*** LISTED RECORDS Section Begins ***
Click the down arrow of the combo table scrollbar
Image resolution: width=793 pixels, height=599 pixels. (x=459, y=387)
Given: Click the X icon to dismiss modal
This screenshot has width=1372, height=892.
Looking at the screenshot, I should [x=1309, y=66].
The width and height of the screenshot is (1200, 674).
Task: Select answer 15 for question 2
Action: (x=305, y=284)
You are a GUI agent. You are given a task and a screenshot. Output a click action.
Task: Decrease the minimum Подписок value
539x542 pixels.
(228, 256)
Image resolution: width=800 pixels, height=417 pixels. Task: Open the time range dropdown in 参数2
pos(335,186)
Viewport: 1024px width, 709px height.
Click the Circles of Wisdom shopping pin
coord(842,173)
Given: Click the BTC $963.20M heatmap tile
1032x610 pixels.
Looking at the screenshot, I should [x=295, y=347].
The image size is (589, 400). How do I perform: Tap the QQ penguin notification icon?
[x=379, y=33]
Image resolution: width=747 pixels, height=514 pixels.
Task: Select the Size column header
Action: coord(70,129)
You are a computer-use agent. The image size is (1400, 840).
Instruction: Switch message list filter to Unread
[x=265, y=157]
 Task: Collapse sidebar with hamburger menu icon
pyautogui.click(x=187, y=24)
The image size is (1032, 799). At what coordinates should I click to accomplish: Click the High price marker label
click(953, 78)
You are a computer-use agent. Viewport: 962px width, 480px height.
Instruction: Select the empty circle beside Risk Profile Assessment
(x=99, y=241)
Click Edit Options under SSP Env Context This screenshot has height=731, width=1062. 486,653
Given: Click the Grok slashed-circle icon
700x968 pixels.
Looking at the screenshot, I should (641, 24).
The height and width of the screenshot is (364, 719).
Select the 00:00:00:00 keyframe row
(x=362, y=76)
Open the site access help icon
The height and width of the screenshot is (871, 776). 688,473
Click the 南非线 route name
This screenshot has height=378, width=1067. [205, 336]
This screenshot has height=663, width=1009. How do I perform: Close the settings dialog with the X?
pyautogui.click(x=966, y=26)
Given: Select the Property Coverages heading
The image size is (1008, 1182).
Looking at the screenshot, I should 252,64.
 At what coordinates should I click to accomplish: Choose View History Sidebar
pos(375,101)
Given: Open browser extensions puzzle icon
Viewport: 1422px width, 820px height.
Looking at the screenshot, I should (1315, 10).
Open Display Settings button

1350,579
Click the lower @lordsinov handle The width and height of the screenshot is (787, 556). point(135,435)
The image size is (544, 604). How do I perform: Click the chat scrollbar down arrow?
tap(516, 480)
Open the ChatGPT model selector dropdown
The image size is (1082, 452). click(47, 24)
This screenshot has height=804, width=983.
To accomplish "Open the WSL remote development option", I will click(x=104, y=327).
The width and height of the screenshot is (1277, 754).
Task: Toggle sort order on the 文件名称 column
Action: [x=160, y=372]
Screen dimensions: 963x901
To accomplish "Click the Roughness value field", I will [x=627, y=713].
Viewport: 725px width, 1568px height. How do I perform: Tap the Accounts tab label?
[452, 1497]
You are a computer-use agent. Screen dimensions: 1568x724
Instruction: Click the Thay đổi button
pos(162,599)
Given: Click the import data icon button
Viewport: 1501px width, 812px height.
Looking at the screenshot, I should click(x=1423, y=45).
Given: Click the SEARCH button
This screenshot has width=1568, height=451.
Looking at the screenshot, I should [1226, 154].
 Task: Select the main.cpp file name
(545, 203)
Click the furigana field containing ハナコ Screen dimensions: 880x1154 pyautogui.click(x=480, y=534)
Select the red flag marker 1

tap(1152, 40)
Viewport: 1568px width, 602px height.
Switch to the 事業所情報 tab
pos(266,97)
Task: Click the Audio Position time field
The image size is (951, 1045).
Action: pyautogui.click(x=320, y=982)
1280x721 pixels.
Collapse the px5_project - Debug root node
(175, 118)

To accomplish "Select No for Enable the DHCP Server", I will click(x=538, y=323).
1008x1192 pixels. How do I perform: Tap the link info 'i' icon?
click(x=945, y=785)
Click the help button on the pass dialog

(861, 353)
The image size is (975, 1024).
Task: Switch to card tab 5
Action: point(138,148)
*** LISTED RECORDS Section Ends ***
EXERCISE DETAILS => The answer should be the complete set of records, printed exactly.

EXERCISE RESPONSE =>
Click the down arrow of the combo table scrollbar
Image resolution: width=793 pixels, height=599 pixels. (x=459, y=387)
Given: Click the X icon to dismiss modal
This screenshot has width=1372, height=892.
Looking at the screenshot, I should [x=1309, y=66].
The width and height of the screenshot is (1200, 674).
Task: Select answer 15 for question 2
Action: (x=305, y=284)
You are a GUI agent. You are given a task and a screenshot. Output a click action.
Task: Decrease the minimum Подписок value
539x542 pixels.
(228, 256)
Image resolution: width=800 pixels, height=417 pixels. Task: Open the time range dropdown in 参数2
pos(335,186)
Viewport: 1024px width, 709px height.
Click the Circles of Wisdom shopping pin
coord(842,173)
Given: Click the BTC $963.20M heatmap tile
1032x610 pixels.
Looking at the screenshot, I should [x=295, y=347].
The image size is (589, 400). How do I perform: Tap the QQ penguin notification icon?
[x=379, y=33]
Image resolution: width=747 pixels, height=514 pixels.
Task: Select the Size column header
Action: coord(70,129)
You are a computer-use agent. The image size is (1400, 840).
Instruction: Switch message list filter to Unread
[x=265, y=157]
 Task: Collapse sidebar with hamburger menu icon
pyautogui.click(x=187, y=24)
The image size is (1032, 799). At what coordinates should I click to accomplish: Click the High price marker label
click(953, 78)
You are a computer-use agent. Viewport: 962px width, 480px height.
Instruction: Select the empty circle beside Risk Profile Assessment
(x=99, y=241)
Click Edit Options under SSP Env Context This screenshot has height=731, width=1062. 486,653
Given: Click the Grok slashed-circle icon
700x968 pixels.
Looking at the screenshot, I should (641, 24).
The height and width of the screenshot is (364, 719).
Select the 00:00:00:00 keyframe row
(x=362, y=76)
Open the site access help icon
The height and width of the screenshot is (871, 776). 688,473
Click the 南非线 route name
This screenshot has height=378, width=1067. [205, 336]
This screenshot has height=663, width=1009. How do I perform: Close the settings dialog with the X?
pyautogui.click(x=966, y=26)
Given: Select the Property Coverages heading
The image size is (1008, 1182).
Looking at the screenshot, I should 252,64.
 At what coordinates should I click to accomplish: Choose View History Sidebar
pos(375,101)
Given: Open browser extensions puzzle icon
Viewport: 1422px width, 820px height.
Looking at the screenshot, I should (1315, 10).
Open Display Settings button

1350,579
Click the lower @lordsinov handle The width and height of the screenshot is (787, 556). point(135,435)
The image size is (544, 604). How do I perform: Click the chat scrollbar down arrow?
tap(516, 480)
Open the ChatGPT model selector dropdown
The image size is (1082, 452). click(47, 24)
This screenshot has height=804, width=983.
To accomplish "Open the WSL remote development option", I will click(x=104, y=327).
The width and height of the screenshot is (1277, 754).
Task: Toggle sort order on the 文件名称 column
Action: [x=160, y=372]
Screen dimensions: 963x901
To accomplish "Click the Roughness value field", I will [x=627, y=713].
Viewport: 725px width, 1568px height. How do I perform: Tap the Accounts tab label?
[452, 1497]
You are a computer-use agent. Screen dimensions: 1568x724
Instruction: Click the Thay đổi button
pos(162,599)
Given: Click the import data icon button
Viewport: 1501px width, 812px height.
Looking at the screenshot, I should click(x=1423, y=45).
Given: Click the SEARCH button
This screenshot has width=1568, height=451.
Looking at the screenshot, I should [1226, 154].
 Task: Select the main.cpp file name
(545, 203)
Click the furigana field containing ハナコ Screen dimensions: 880x1154 pyautogui.click(x=480, y=534)
Select the red flag marker 1

tap(1152, 40)
Viewport: 1568px width, 602px height.
Switch to the 事業所情報 tab
pos(266,97)
Task: Click the Audio Position time field
The image size is (951, 1045).
Action: pyautogui.click(x=320, y=982)
1280x721 pixels.
Collapse the px5_project - Debug root node
(175, 118)

To accomplish "Select No for Enable the DHCP Server", I will click(x=538, y=323).
1008x1192 pixels. How do I perform: Tap the link info 'i' icon?
click(x=945, y=785)
Click the help button on the pass dialog

(861, 353)
The image size is (975, 1024).
Task: Switch to card tab 5
Action: point(138,148)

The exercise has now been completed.